A popular utilização de coortes observacionais para testar benefício ou segurança de condutas e hábitos de vida talvez seja a mais importante fonte de falsas notícias médicas, mediadas principalmente por fatores de confusão. Assim cabe a pergunta: quando estes trabalhos poderiam trazer algum tipo de contribuição científica e quando nem deveriam existir?
Atualmente, um grande número de publicações existe em função da manutenção do ecossistema da pesquisa na era industrial (produção em quantidade), dificultando a evolução para a era do conhecimento. Para conceito de eficácia ou para atribuir efeitos adversos a condutas médicas, muitas publicações observacionais servem mais para impulsionar carreiras acadêmicas do que para gerar valor científico.
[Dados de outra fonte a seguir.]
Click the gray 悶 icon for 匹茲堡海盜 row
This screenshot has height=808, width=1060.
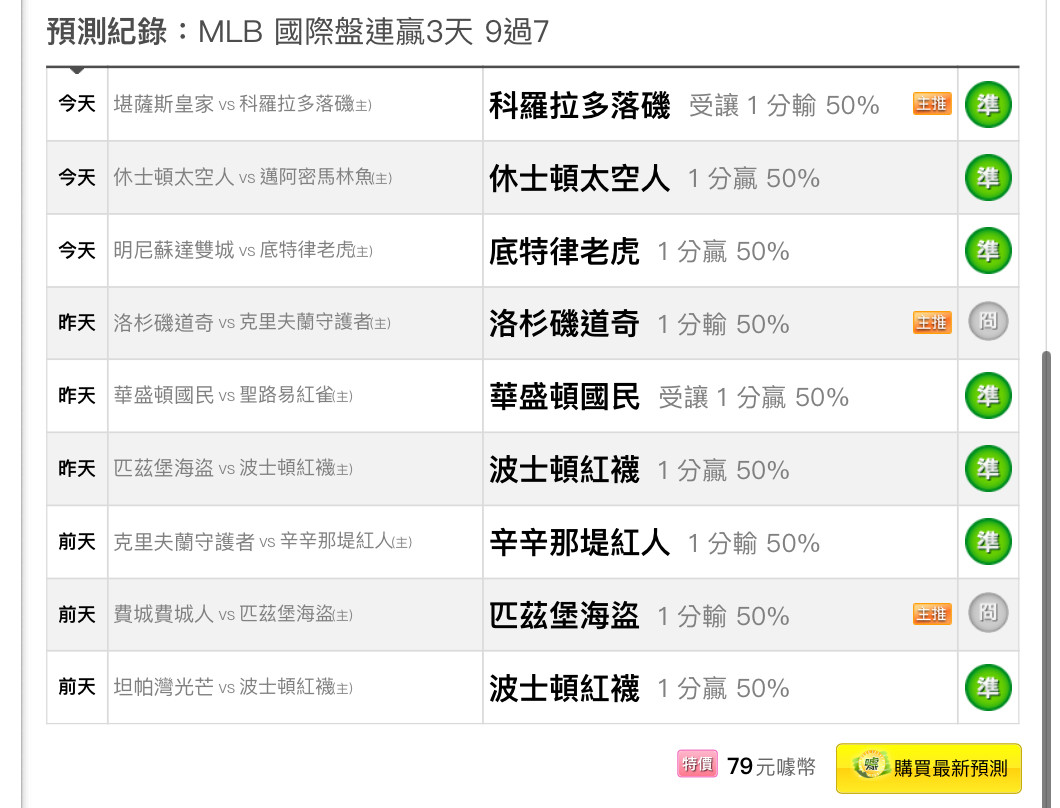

Para complicar, vários destes estudos provém de coortes imensas, com alta precisão estatística. Este é o caso no estudo PURE, que utilizou uma amostra maior que 100.000 pacientes para concluir a favor da dieta com baixo teor de carboidrato na prevenção de eventos cardiovasculares. É paradoxal, pois imensas coortes observacionais possuem grande precisão para descrever resultados enviesados. Grande precisão significa baixa aleatoriedade, o que eleva a consistência do achado. No entanto, vieses (neste caso, viés de confusão) são erros que se repetem sistematicamente na amostra. Teremos portanto a consistência de um resultado potencialmente falso, com alto grau de significância estatística. É como uma mentira bem contada, que parece se tornar verdade por ser muito consistente.
Meses depois, foi publicada a coorte do ARIC, sugerindo o contrário, dieta com baixo teor de carboidrato pode se deletéria. Em qual acreditar? Em nenhum dos dois. Sorte que a preguiça me impede de aprofundar a leitura desses trabalhos e sair com insights pseudo-elegantes.
Quando confiar em coortes observacionais?
Coortes observacionais representam o desenho de primeira linha para construção de modelos probabilísticos preditores de risco; também são estes os estudos primordiais para avaliar efetividade, ou seja, o comportamento de uma conduta no mundo real, que depende da variabilidade do ambiente, do processo de decisão médica (no mundo real não se sorteia a decisão) e da preferência do paciente. Porém no caso da inferência de causalidade (fatores de proteção ou risco), a discussão quanto à veracidade da evidência precisa ser aprofundada. É o que faremos nesta postagem.
Sabemos que para explorar benefício promovido por hábitos ou condutas, ensaios clínicos randomizados representam o único desenho de estudo que pode ser considerado confirmatório, o único capaz de eliminar efeitos de confusão. Embora haja muitas afirmações neste sentido, apenas ensaios clínicos randomizados seriam capazes de comprovar que uma taça de vinho ao dia tenha efeito cardiovascular protetor.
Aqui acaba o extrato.